● Problem requirements:
The answer must reproduce exactly the lines from the one with "Instruction: Switch to the Bookmarks tab" through the end of the material, and it must contain no pictures.

════

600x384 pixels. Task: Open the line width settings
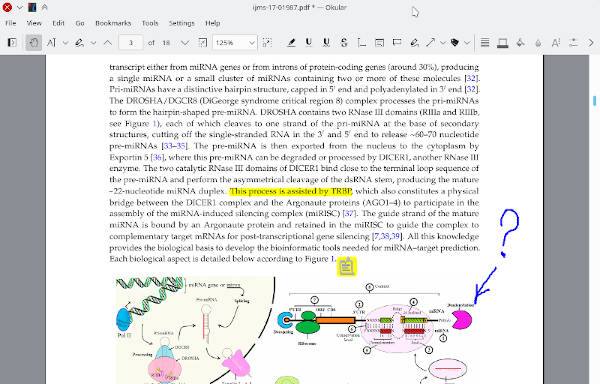[485, 42]
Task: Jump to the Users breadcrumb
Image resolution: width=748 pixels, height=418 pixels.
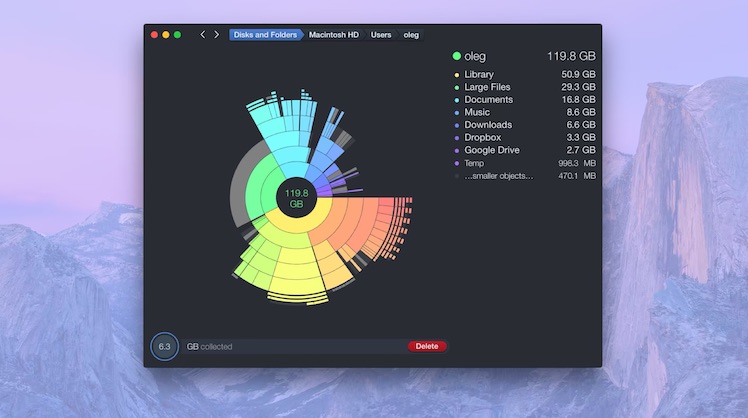Action: [x=381, y=35]
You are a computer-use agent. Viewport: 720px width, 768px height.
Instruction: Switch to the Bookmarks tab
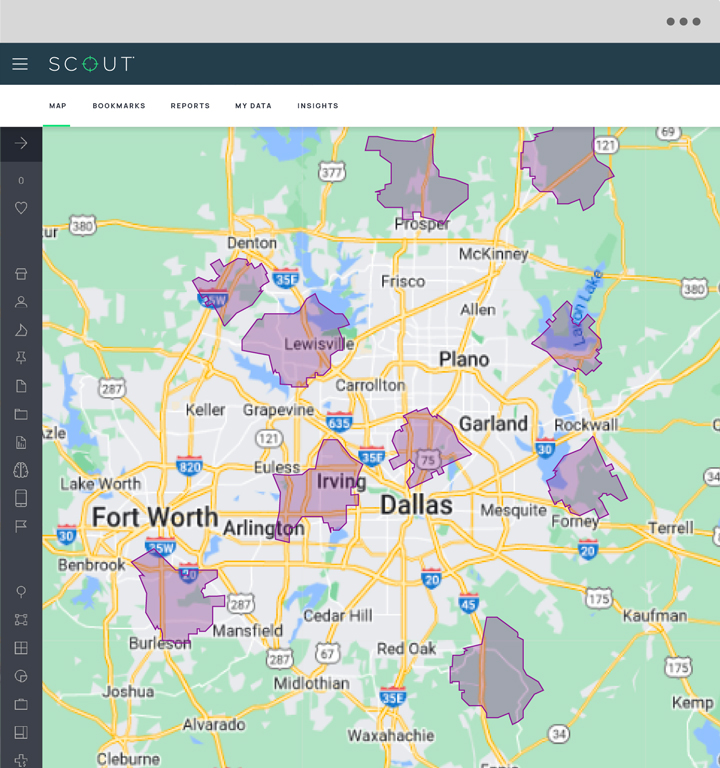click(x=119, y=106)
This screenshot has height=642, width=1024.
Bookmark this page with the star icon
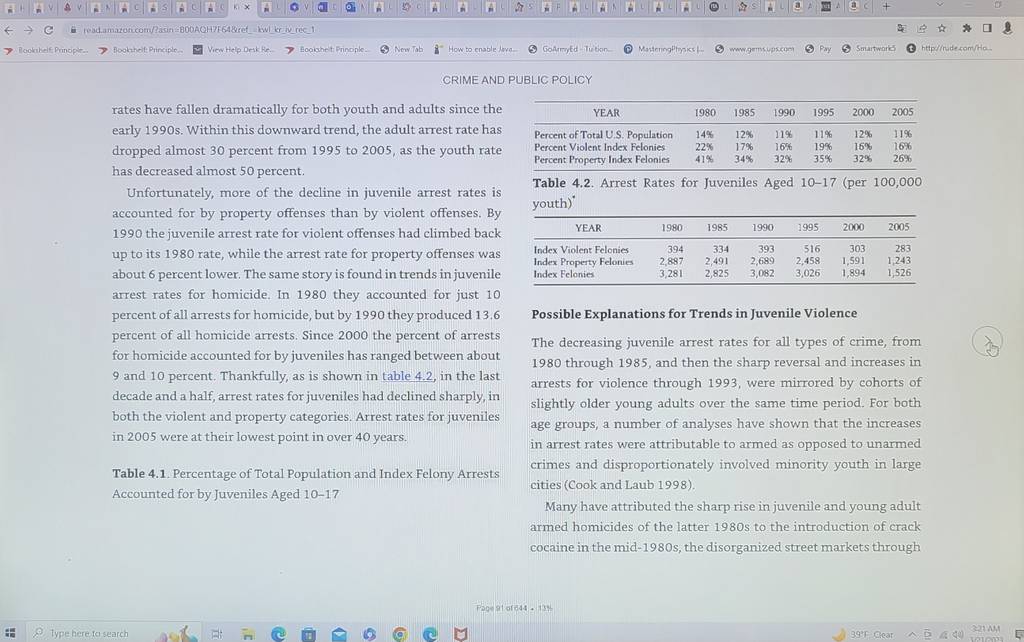942,28
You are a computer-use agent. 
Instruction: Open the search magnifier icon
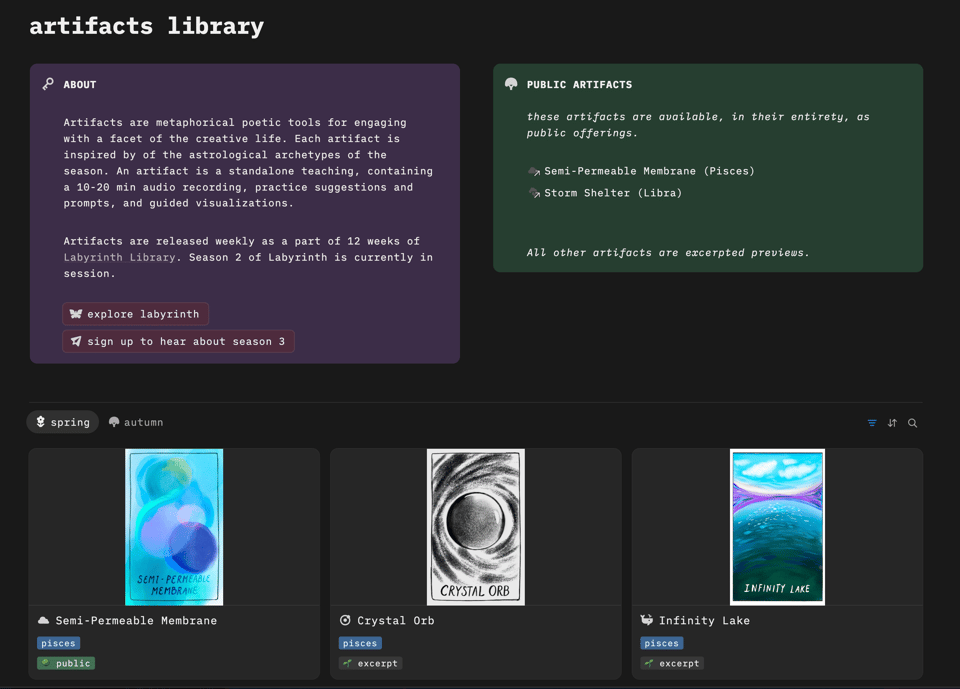pos(912,422)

════

● Output for this exercise:
Instruction: Switch to the Bookmarks tab
click(x=119, y=106)
This screenshot has height=642, width=1024.
Bookmark this page with the star icon
942,28
You are a computer-use agent. 
Instruction: Open the search magnifier icon
pos(912,422)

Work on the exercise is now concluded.